Disclaimer: This is a work of amateur fan fiction written just for fun. No infringement is meant on the rights of JRR Tolkien or his estate.
Timeline: Semi-bookverse, shortly before the Ring Quest.
Summary: A young woman in Ninglorost wants to learn how to be more womanly and looks to the elves for instruction.
Author's Notes: The opening quote about Ninglorost is taken from 'Scenes from a Life' by Malinorne and used with her permission. You can find a link to the entire story in the main menu and I highly recommend it to elf-loving readers.
This story is based on a scene in Mal's related story 'Breakfast', which describes Thranduil and Eadhild enjoying each other in a window, only to be witnessed by some people who are walking by on the street below. I was curious about that girl who saw them, and the consequences, and I owed a story to a fan who wanted to read about a girl named Lavender.

Ninglorost was a small human settlement situated at the foot of the Misty Mountains, not far from the Gladden River and about one hundred miles north of Lothlórien. Its inhabitants usually referred to it as "the Town", an epithet it would hardly have deserved in a less sparsely populated area. The name, simply meaning "Gladden-town" was in Elvish as was the custom of the Men of Gondor who had founded it some centuries ago.

Little else remained of the somewhat refined culture of these pioneers, who had sought to establish a base within convenient distance from all the main Elven realms in Middle-Earth. The "Town" had gradually deteriorated as it began to attract the usual rabble of villains, whores and merchants of disputable honour that was characteristic for settlements with a large number of travellers passing through.

The heart of Ninglorost was its inn, a modest establishment whose main assets were the maidservants, always willing to do everything in their power to make the guest's stay as enjoyable as possible in every respect - especially if the guest happened to be an Elf.


Lavender saw them from a distance before her mother did, and she pretended not to notice, although her heart beat fast at the sight in the upper window of the inn. Now she was possibly going to see, with her own eyes, even if only in a few quick peeks, what she and her girl cousins had only speculated about.

Whenever father brought them to Ninglorost on market day, she secretly studied the infamous structure and wondered about the goings on within, which she had heard about in giggling whispers from her cousins.

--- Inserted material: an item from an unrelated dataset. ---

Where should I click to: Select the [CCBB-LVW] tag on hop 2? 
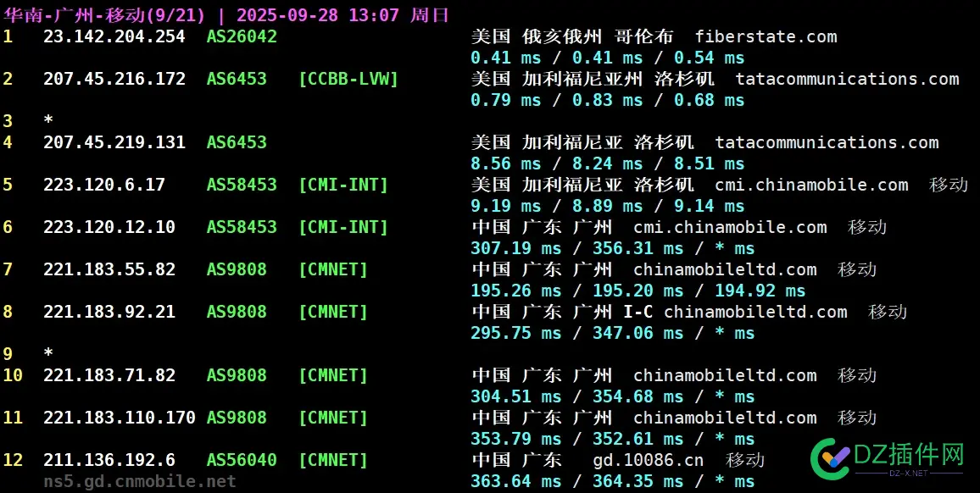pos(348,79)
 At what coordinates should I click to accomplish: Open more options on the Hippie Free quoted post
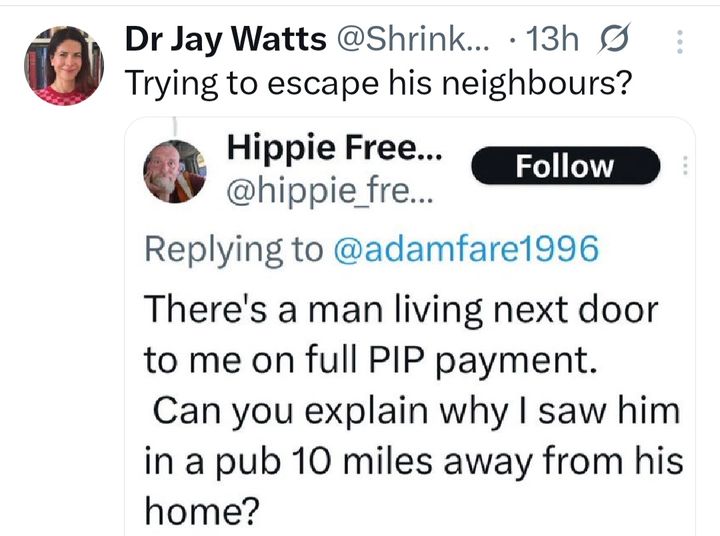(x=685, y=165)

Her family had only recently moved to the area and they currently lived with her father's kin on the outskirts of this village that people around them referred to as 'the Town', even if it was barely deserving of the title 'village'. She had lived in a real town before and had been to a large city, once, but she understood how it was more a term of endearment to refer to the conglomeration of establishments beside the Anduin as the Town; it was an inside joke.

The inn was notorious throughout the local region, no matter the size of the community that surrounded it. Three roads met there, ancient roads that were no more that glorified paths, made by the elven folk of the forests and from over the Misty Mountains. Long before humans settled by the banks of the Anduin, the folk of the wood walked there, and carried boats on their backs to float downstream to the elven realms to the near south, or to the mortal cities even farther away.

This meant that elves were almost forced to travel through the town on their way to wherever they were going, and the local folk took advantage of that fact by making them comfortable with accommodations suitable to their kind. The inn was staffed by people who enjoyed the company of such unusual clientele.

When Lavender and her girl cousins would get together, their conversations always turned to imagining what happened in the upstairs rooms of the inn. Almost all of their facts came from overheard remarks made by their parents, and other grownups, and from their own observations of who came and went. From these clues, they spun their own fancy tales of how the naughty serving wenches of Ninglorost plied their trade.

"Do you think it is true that they have a special room with an enormous bed..." one of them would whisper, while the others would look over their shoulders to make sure they were not being spied upon.

"With satin sheets," another cousin would contribute, world wise and all knowing.

"And the maids get to choose the elf they want and then they take them into that room."

"Do you think that they take all of their clothes off?"

"Who? The elves or the maids?"

"Both!" And at this point, the conversation would dissolve into hysterical giggling. To imagine bare naked women and bare naked elves together, in a special room, with a big bed, was almost more excitement than they could endure.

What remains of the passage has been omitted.